In early childhood, relationships matter more than skills. (The
research on this assertion is pretty solid, and is well summarized in The Irreducible Needs of Children by
developmental experts Stanley Greenspan and T. Berry Brazelton, if you’re
interested.) Children need the freedom to explore their relationship to the
natural world around them, the people they care about, the food they eat, and
the things that make up their environment. And in the course of those
explorations, the children naturally acquire knowledge and skills at their own
pace. Forming secure, attached relationships and being given the freedom to
discover the world around them is the very bedrock of skill building. In the shelter of these relationships, the
children begin to learn about themselves, and they begin to travel down the
path of the life they came here to live.
At LifeWays, we believe that each one of these children has
come to this planet, to his or her family, to our community, at this time, for
a reason. Each one came here with an intention, a purpose, and – try as we
might – we have no idea what it is. Our goal is to offer the most supportive
relationships in the most nurturing and nourishing environment we can to help the
child fulfill his or her destiny, whatever it may be. Given this objective, it
seems pretty presumptuous to pretend to know exactly which skills a child
should be mastering today, tomorrow or next week.

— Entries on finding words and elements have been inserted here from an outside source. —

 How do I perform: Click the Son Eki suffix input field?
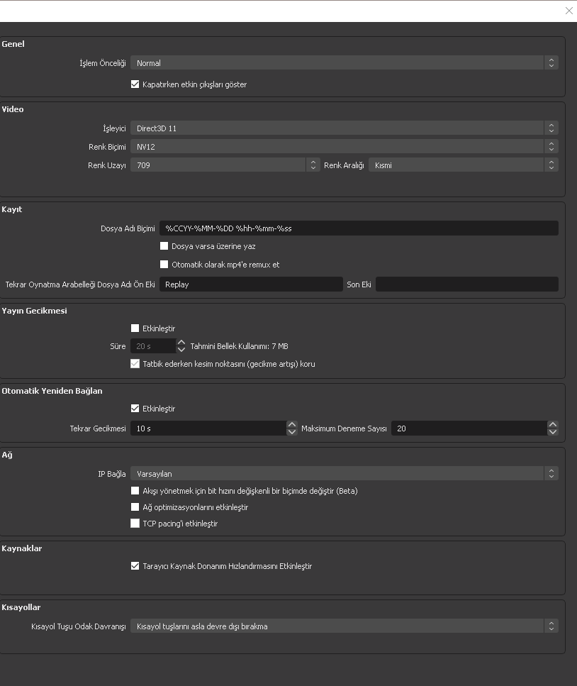466,284
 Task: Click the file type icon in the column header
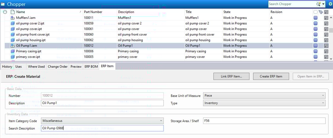click(x=12, y=12)
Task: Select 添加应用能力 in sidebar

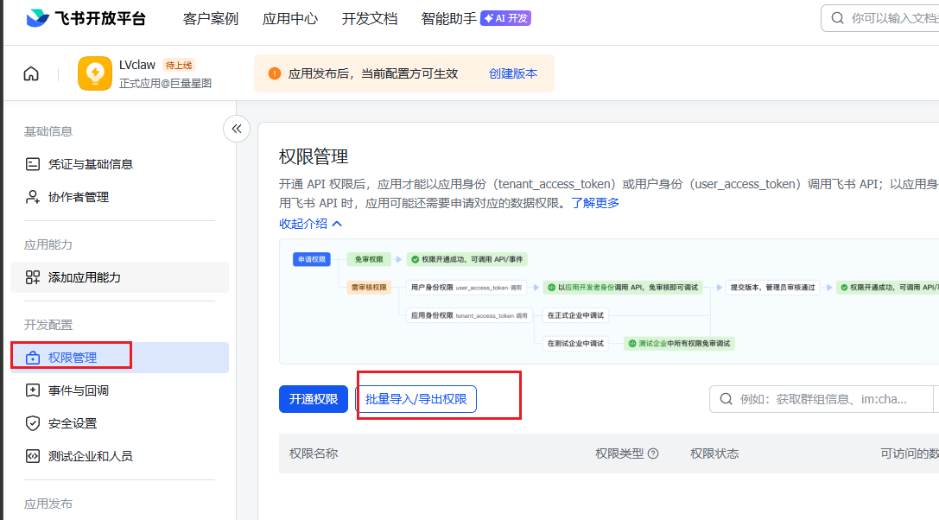Action: tap(84, 277)
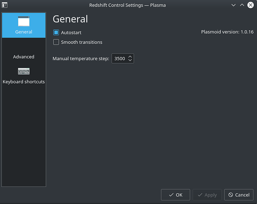Open the keyboard icon for shortcuts page
Image resolution: width=257 pixels, height=204 pixels.
click(24, 71)
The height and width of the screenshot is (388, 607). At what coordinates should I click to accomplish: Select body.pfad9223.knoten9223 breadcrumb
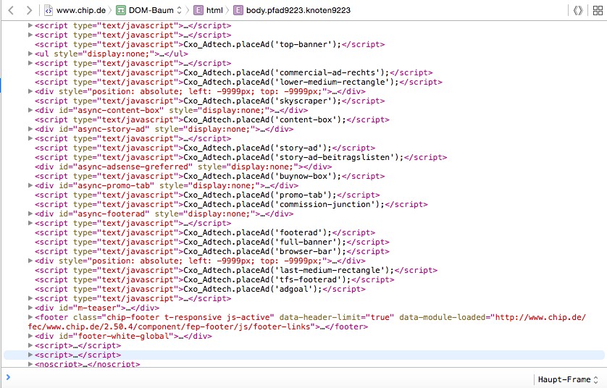pyautogui.click(x=297, y=10)
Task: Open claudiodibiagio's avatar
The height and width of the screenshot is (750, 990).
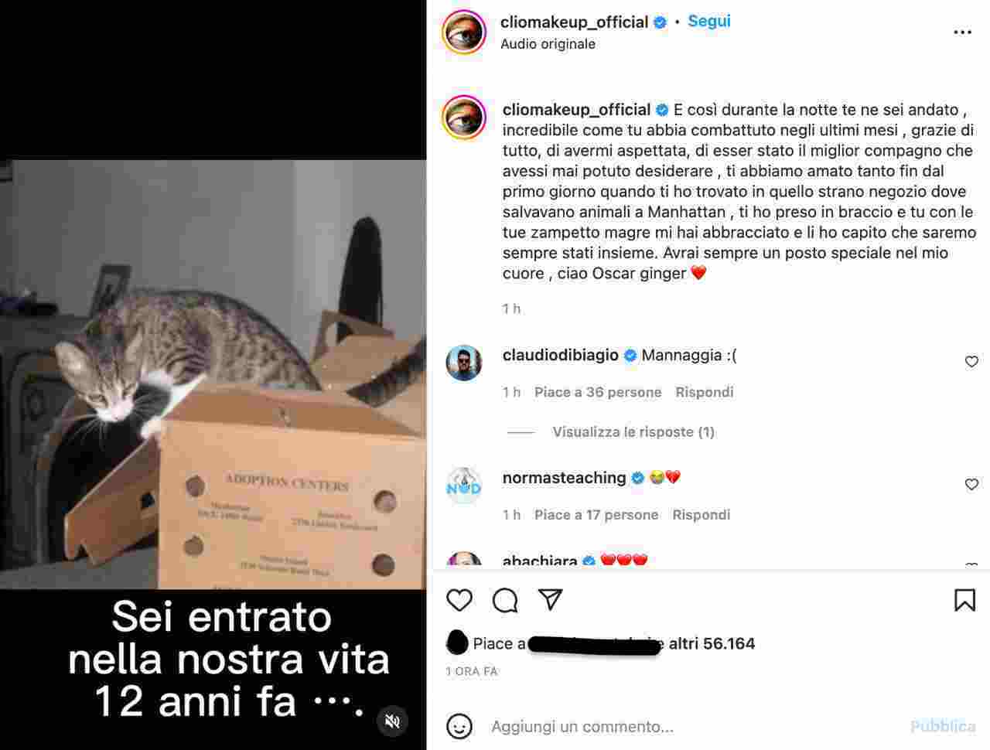Action: pos(463,363)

If we view the children as little more than subjects to
chart and assess and if our goal is to teach them skills so they look better on
those charts and assessments, then we are sadly missing the mark. I think most
educators would agree with me, including the teachers of the class Emily and I
are taking. “Oh, yes, we value the whole child!” they say. But don’t they see
that focusing so much of our attention on skill mastery and assessment sends a
clear message that we really don’t?
There certainly is value in our understanding the
developmental milestones that are typical for children at each age and honing
our own observation skills so we can support them on their journey. That is why
the primary caregivers and I are developing an intentional planning process
here at LifeWays. Our goal is to create a process that allows the individuality
of the child to shine through and guide us in our planning without getting
bogged down in charting or reducing the child to a materialistic point of view.
I am hopeful we will succeed, and we
will share the process with you as we go along.
Now it’s time to go out and play in the snow, just because
snow is really cool and the children love it.